DATASET EXCERPTS:
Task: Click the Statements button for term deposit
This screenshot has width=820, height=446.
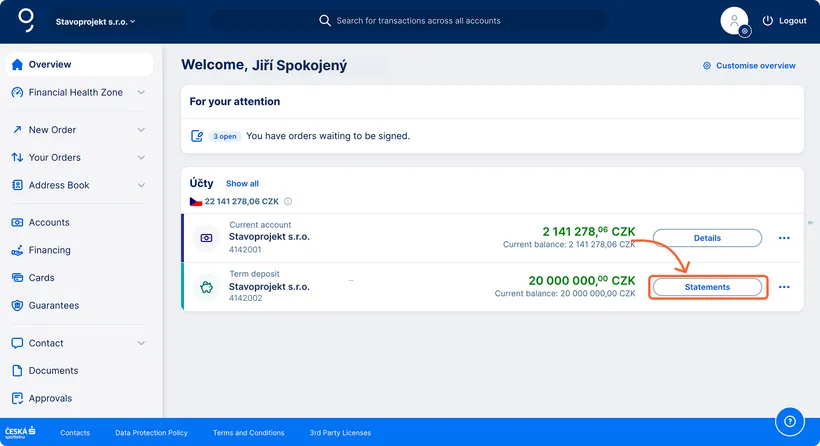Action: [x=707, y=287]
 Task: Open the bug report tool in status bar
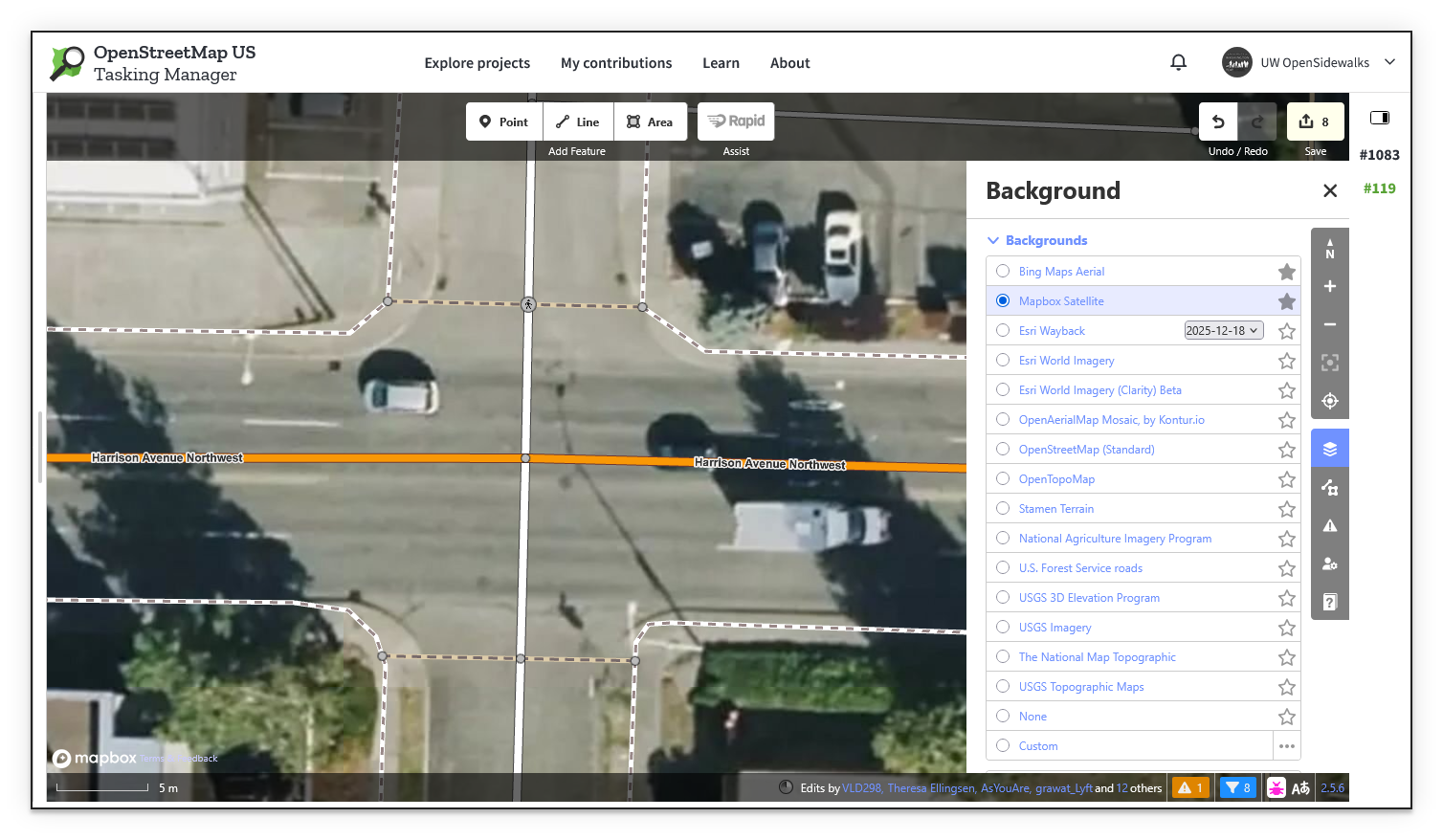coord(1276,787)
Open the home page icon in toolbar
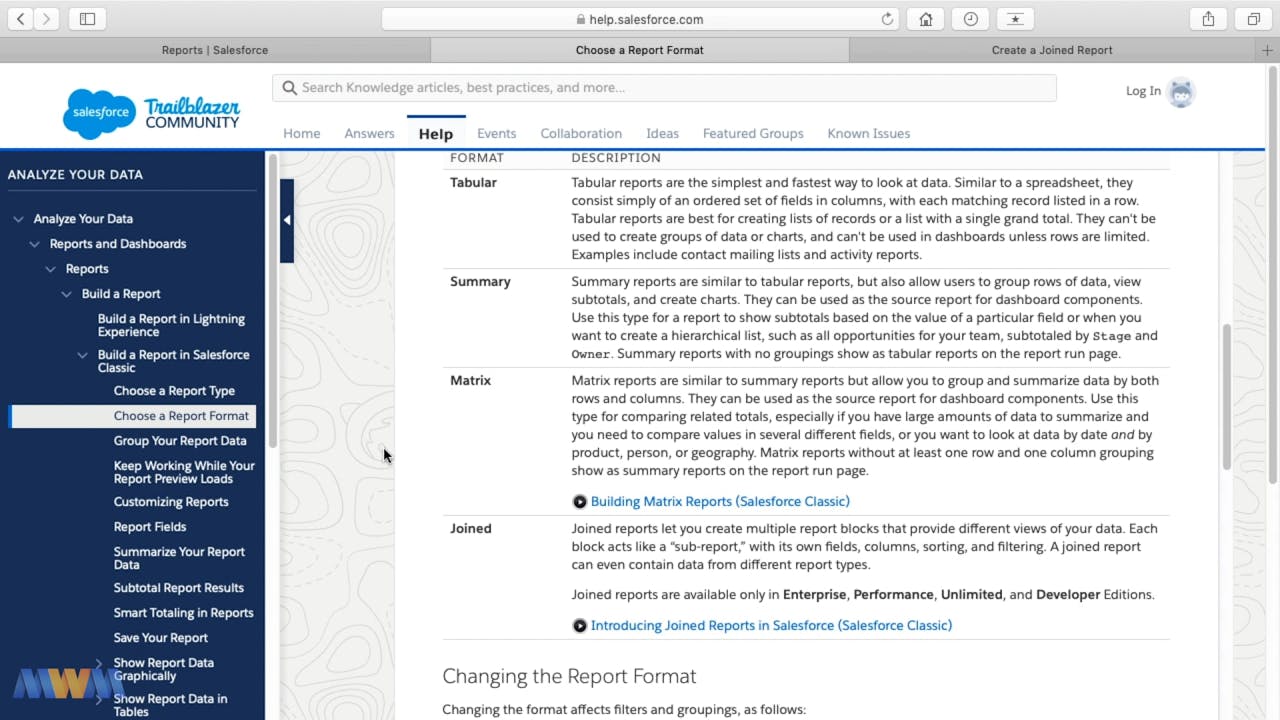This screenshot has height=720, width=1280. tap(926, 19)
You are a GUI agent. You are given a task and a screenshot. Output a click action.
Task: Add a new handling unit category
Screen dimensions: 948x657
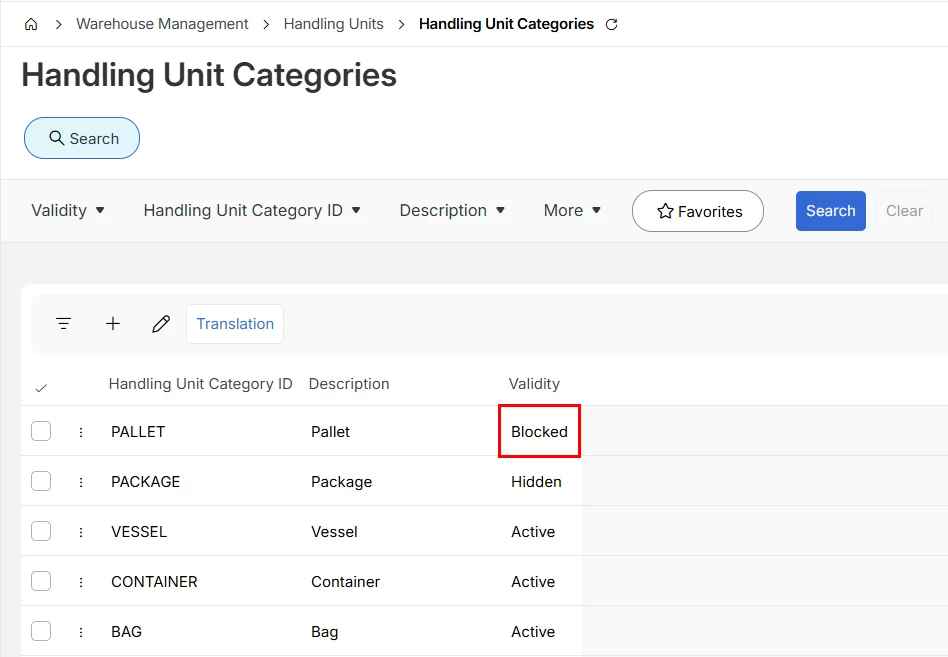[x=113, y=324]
* * *
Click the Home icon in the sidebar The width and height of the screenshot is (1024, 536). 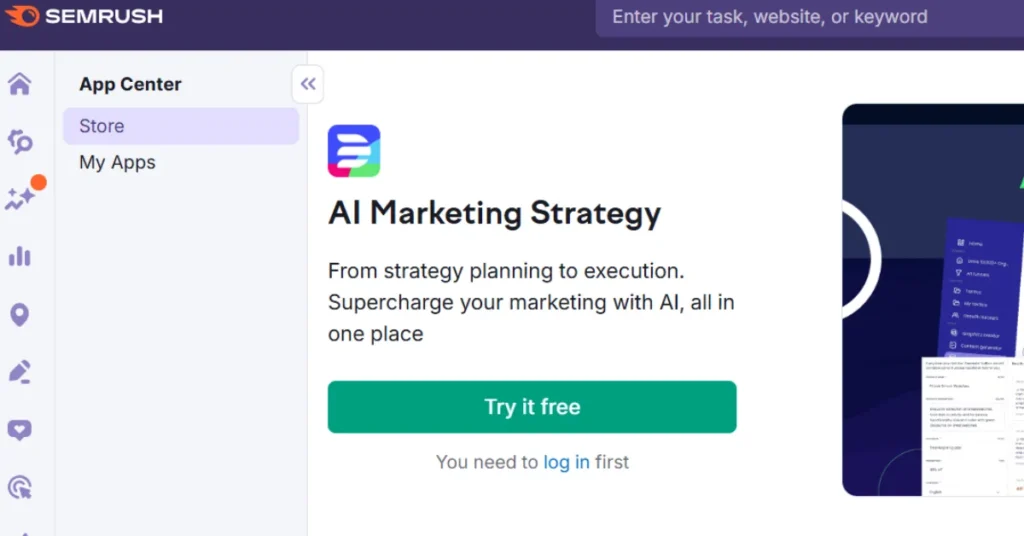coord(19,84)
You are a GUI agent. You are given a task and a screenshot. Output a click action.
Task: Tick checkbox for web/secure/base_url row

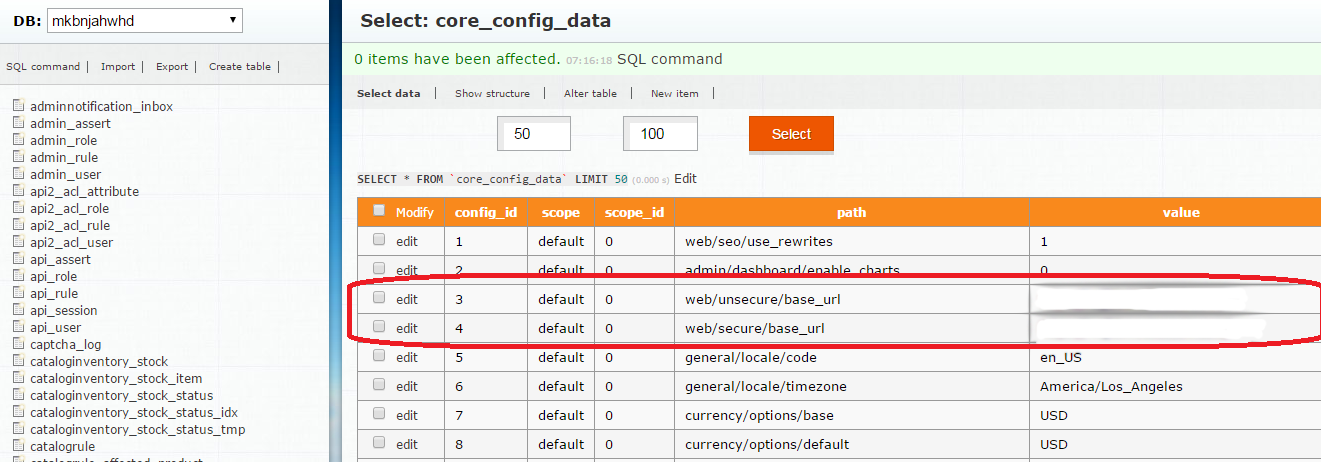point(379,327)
* * *
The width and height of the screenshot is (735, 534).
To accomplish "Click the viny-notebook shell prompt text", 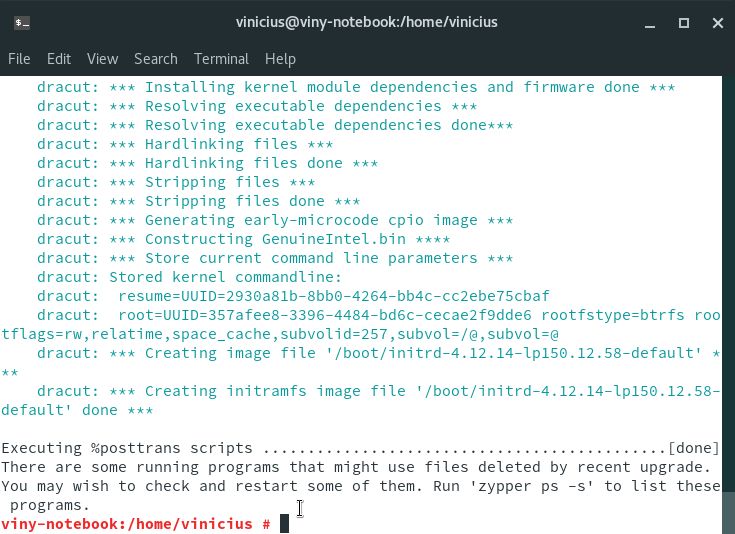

WHAT NEEDS TO BE DONE: Going back to the data above, write out everything from the line with "The width and height of the screenshot is (735, 534)." down to the line with "the viny-notebook shell", both included, leaving every picture out.

ANSWER TO THE EXERCISE:
The width and height of the screenshot is (735, 534).
To accomplish "Click the viny-notebook shell prompt text", 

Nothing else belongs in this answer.